Zmpste24-/- and WT MEFs, and mouse myoblast cell line C2C12 were cultured in Dulbecco's modified Eagle's medium (DMEM, Gibco) containing 10% fetal bovine serum. Serial passage (P) was performed when the cells reached an 80% confluence.
Total RNA was extracted from Zmpste24-/- and WT MEFs at passage 3 using Trizol (Invitrogen, Carlsbad, CA, USA) according to the manufacturer's instructions. Quality and quantity of the RNAs were assessed by A260/A280 nm reading using NanoDrop1000 spectrophotometer (NanoDrop Technologies,Wilmington, DE).

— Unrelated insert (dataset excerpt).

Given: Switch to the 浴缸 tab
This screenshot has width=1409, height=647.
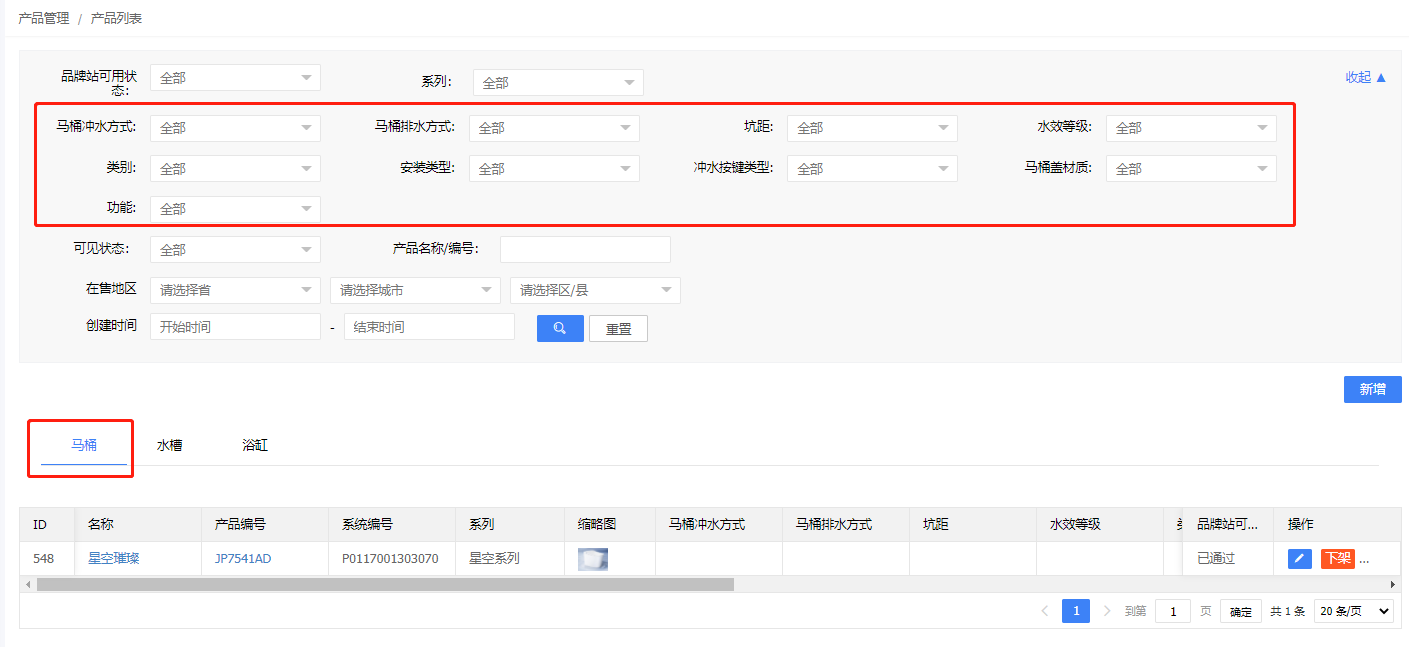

RNA integrity was determined by running an aliquot of the RNA samples on a denaturing agarose gel stained with SYBR Green I.
Small RNA enrichment from total RNAs was performed by following the manufacturer's instructions (mirVana miRNA isolation kit, Ambion). 1/3 volume of 100% ethanol was added to the aqueous phase recovered from the organic extraction and centrifuged. Another 2/3 volume of 100% ethanol was added and mixed thoroughly. After centrifugation, the filter cartridge was washed by miRNA wash solution 1 and 2/3 and then RNA was eluted with 95°C elution solution.

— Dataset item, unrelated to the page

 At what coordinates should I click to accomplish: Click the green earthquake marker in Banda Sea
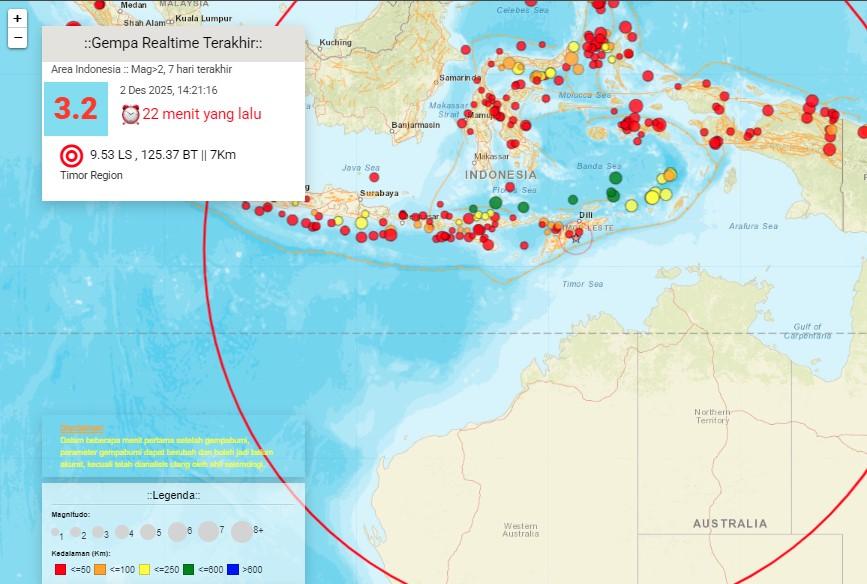click(x=615, y=176)
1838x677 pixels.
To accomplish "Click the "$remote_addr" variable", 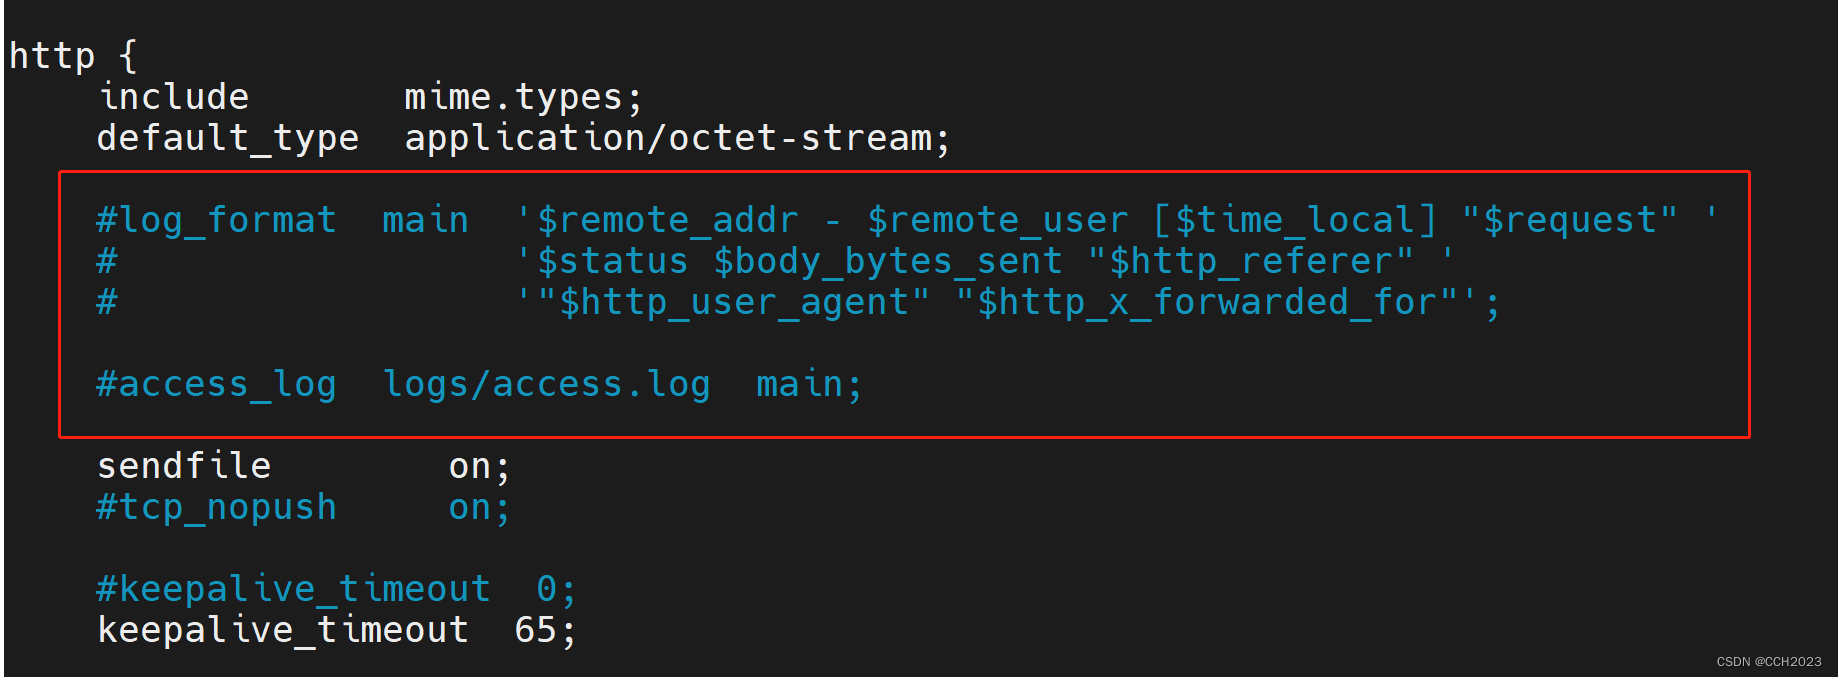I will coord(667,220).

MiRNA-seq was performed as indicated by the manufacturer (Illumina small RNA prep kit v 1.5, San Diego, CA, USA). 2μg of total RNA from each sample was ligated with a biotinylated RNA-DNA 3′-adaptor, and then ligated with a 5′-adaptor. Small RNAs were resolved on a 15% TBE-Urea polyacrylamide gel followed by the excision of gels corresponding to the 17-35 nucleotides and isolated from the gel in 300μl of 0.3M NaCl for 12 hours at room temperature. The small RNA products with both adaptors were reverse-transcribed and PCR amplified for 12 cycles. Amplified DNAs were selected by the excision on 10% TBE polyacrylamide gel and purified. Sequencing was performed on an Illumina GA1 analyzer.

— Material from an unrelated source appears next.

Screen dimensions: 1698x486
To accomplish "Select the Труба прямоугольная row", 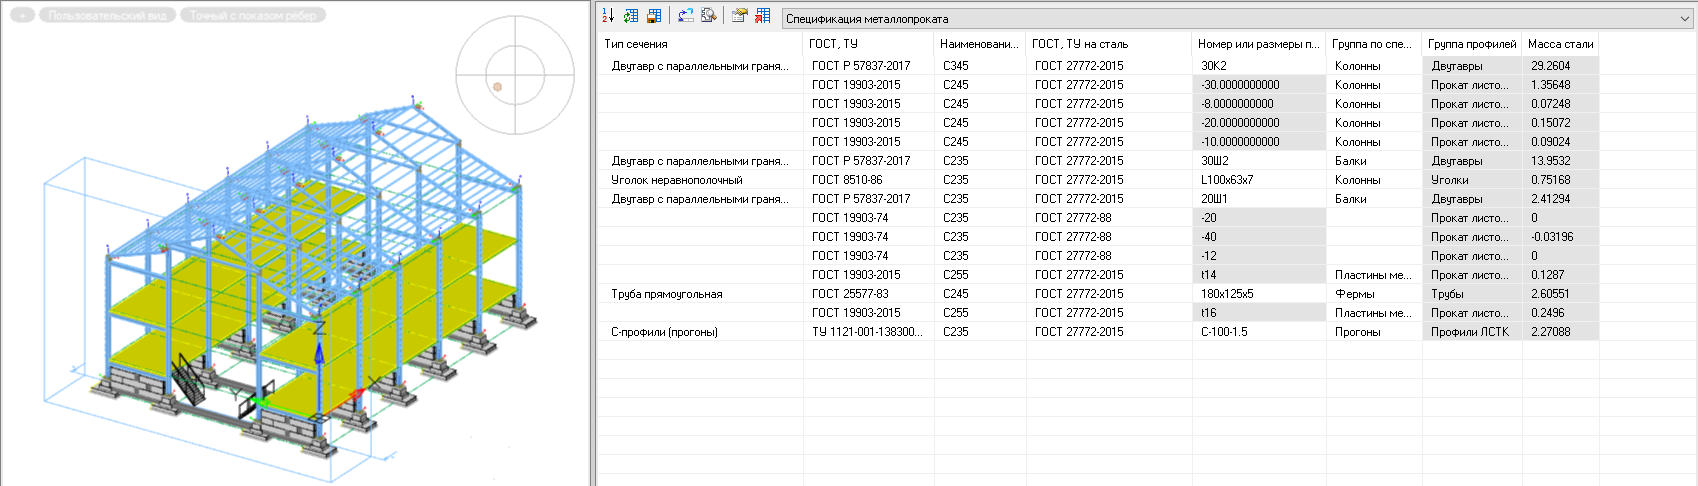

The sequencing data was provided from the GA1 sequencer in a standard fastq format . The fastq files were trimmed of adapter sequences and of low quality reads (reads which had more than 3 base-calls below sufficient quality value), through a c++ program. These sequences were then collapsed to remove redundancy using the Galaxy Genome Browser tool fastx. At this point sequences from each of the samples were aligned to the known human miRNA/small RNA database or put into the mirDeep pipeline for the discovery of novel miRNA. All of the putative miRNAs and their genomic locations have been submitted to MirBase. The miRNA tags matched were statistically normalized on a tags (determined miRNA) per total read (result from sequencer) basis. The basis of this idea is that for a given number of small sequences isolated from a cell there should be on average the same number of total miRNA from the sample. After normalization any reads that were in fewer than 3 samples and in copy number less than 10 were not considered for analysis, this correction removed extremely low abundance miRNA. Finally the data was analyzed through Fisher's exact test using a Bonferonni correction for multiple hypothesis testing. Those miRNAs meeting a corrected cutoff with a p-value below 0.05 and with a fold change greater than 2.0 were considered differentially expressed (Table 1).
MicroRNA targets were predicted by these databases: TargetScan (http://www.targetscan.org/mmu_50/), miRDB (http://mirdb.org/miRDB/), MicroCosm (http://www.ebi.ac.uk/enright-srv/microcosm/cgi-bin/targets/v5/search.pl), PicTar (http://pictar.mdc-berlin.de/) and miRanda (http://www.microrna.org/microrna/getMirnaForm.do).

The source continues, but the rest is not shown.